* [TASK TO CARRY OUT]: Each line holding the word "checkbox" must appear in the answer, copied from the entries.
*** EXTRACTED RECORDS
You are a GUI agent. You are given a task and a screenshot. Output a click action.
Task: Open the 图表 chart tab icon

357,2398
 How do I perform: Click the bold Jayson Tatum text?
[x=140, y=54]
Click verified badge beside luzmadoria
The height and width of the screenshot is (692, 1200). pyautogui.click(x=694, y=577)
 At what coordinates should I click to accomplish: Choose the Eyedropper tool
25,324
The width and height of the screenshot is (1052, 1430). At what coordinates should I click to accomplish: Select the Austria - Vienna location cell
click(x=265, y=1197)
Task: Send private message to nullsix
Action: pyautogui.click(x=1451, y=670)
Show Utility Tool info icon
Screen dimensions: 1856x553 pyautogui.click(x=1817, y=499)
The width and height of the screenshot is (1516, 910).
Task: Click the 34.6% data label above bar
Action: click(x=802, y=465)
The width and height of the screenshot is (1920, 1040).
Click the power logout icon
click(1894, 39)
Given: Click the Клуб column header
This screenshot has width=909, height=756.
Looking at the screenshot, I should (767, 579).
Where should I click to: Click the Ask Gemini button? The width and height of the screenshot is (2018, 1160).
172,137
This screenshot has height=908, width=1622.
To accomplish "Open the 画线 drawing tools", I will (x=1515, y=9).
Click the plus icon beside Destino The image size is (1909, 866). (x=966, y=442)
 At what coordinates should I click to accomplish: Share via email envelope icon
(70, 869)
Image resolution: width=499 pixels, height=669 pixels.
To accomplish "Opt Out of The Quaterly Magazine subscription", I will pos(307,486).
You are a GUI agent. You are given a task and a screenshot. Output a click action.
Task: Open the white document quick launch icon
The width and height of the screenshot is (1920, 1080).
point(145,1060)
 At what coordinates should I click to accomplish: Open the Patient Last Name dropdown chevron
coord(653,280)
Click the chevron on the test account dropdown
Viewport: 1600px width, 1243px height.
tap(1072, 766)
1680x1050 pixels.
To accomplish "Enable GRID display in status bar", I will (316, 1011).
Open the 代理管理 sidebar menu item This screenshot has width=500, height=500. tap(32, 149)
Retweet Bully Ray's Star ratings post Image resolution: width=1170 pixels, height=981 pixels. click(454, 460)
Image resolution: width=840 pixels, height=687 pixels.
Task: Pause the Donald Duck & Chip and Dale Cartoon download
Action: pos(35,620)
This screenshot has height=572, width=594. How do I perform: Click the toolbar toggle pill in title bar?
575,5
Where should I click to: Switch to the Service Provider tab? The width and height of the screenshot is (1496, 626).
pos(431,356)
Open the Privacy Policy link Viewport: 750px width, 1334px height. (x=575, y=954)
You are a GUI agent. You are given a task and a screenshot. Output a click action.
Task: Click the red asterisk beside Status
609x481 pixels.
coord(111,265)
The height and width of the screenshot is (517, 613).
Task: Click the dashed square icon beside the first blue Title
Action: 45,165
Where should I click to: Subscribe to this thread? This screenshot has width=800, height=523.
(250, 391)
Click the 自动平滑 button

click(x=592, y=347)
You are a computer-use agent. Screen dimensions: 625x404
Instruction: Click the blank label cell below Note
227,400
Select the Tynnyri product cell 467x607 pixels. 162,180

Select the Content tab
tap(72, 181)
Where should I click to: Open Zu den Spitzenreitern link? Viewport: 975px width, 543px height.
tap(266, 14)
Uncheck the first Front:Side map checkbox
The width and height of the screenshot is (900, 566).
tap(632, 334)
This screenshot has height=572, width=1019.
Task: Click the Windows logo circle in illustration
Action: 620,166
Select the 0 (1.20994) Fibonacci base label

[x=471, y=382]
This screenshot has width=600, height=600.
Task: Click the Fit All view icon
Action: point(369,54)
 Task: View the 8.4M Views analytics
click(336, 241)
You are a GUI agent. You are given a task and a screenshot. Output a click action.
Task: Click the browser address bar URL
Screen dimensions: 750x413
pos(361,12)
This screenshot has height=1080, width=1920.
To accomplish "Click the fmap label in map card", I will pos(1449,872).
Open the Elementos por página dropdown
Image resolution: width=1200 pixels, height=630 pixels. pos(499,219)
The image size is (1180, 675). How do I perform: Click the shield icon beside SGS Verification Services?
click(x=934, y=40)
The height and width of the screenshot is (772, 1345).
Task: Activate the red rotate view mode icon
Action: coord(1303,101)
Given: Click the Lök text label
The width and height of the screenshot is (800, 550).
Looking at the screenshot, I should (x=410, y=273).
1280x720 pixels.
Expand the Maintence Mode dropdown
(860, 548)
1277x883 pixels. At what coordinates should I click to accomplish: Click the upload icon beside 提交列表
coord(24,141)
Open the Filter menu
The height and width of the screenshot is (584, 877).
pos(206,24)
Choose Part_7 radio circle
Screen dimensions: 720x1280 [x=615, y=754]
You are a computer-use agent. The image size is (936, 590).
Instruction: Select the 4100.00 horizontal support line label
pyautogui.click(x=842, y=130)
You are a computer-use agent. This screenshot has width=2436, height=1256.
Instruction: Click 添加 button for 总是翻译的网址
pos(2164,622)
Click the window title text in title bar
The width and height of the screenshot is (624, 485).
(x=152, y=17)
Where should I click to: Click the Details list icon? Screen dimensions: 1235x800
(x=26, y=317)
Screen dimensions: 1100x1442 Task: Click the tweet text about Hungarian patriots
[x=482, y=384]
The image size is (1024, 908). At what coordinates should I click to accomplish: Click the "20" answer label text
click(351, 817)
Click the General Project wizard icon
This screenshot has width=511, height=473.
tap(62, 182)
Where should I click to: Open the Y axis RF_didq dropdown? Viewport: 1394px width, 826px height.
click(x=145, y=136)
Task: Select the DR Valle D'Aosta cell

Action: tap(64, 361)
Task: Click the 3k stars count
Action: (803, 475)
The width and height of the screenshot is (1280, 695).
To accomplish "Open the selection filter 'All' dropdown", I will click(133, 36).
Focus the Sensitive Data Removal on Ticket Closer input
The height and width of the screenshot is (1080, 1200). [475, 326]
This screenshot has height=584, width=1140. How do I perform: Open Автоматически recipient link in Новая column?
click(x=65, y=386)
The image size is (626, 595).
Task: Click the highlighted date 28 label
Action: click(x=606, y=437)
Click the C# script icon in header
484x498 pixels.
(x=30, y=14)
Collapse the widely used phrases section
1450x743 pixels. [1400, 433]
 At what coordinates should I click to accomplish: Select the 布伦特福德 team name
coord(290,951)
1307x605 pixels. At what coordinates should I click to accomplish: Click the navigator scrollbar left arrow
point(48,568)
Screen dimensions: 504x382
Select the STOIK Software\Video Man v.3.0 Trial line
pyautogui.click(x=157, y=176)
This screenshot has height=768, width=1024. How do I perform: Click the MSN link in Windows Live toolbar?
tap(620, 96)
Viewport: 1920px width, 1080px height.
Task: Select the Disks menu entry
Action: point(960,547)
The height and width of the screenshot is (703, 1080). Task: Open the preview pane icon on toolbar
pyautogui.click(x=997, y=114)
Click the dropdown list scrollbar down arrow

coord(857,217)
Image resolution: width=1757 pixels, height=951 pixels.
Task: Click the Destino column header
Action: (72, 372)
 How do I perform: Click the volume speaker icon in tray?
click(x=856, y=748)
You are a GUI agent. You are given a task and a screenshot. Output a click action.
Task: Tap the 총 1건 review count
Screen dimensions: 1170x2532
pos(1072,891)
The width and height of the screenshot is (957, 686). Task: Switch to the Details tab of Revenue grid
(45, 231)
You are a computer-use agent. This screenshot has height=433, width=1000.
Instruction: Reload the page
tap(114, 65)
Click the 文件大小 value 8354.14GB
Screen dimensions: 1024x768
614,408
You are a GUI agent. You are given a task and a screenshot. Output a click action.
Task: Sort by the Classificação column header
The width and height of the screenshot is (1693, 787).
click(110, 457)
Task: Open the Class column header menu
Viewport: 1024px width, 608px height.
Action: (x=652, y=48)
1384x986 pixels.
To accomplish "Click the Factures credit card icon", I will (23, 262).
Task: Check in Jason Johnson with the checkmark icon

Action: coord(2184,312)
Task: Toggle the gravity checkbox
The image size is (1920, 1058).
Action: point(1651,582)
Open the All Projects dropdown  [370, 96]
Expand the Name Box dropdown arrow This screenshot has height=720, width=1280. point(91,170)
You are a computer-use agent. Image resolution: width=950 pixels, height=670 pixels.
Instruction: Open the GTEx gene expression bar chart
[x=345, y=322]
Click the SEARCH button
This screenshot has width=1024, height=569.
******
* [WRITTEN ANSWER]:
Uncheck the first Front:Side map checkbox
Task: Toggle the gravity checkbox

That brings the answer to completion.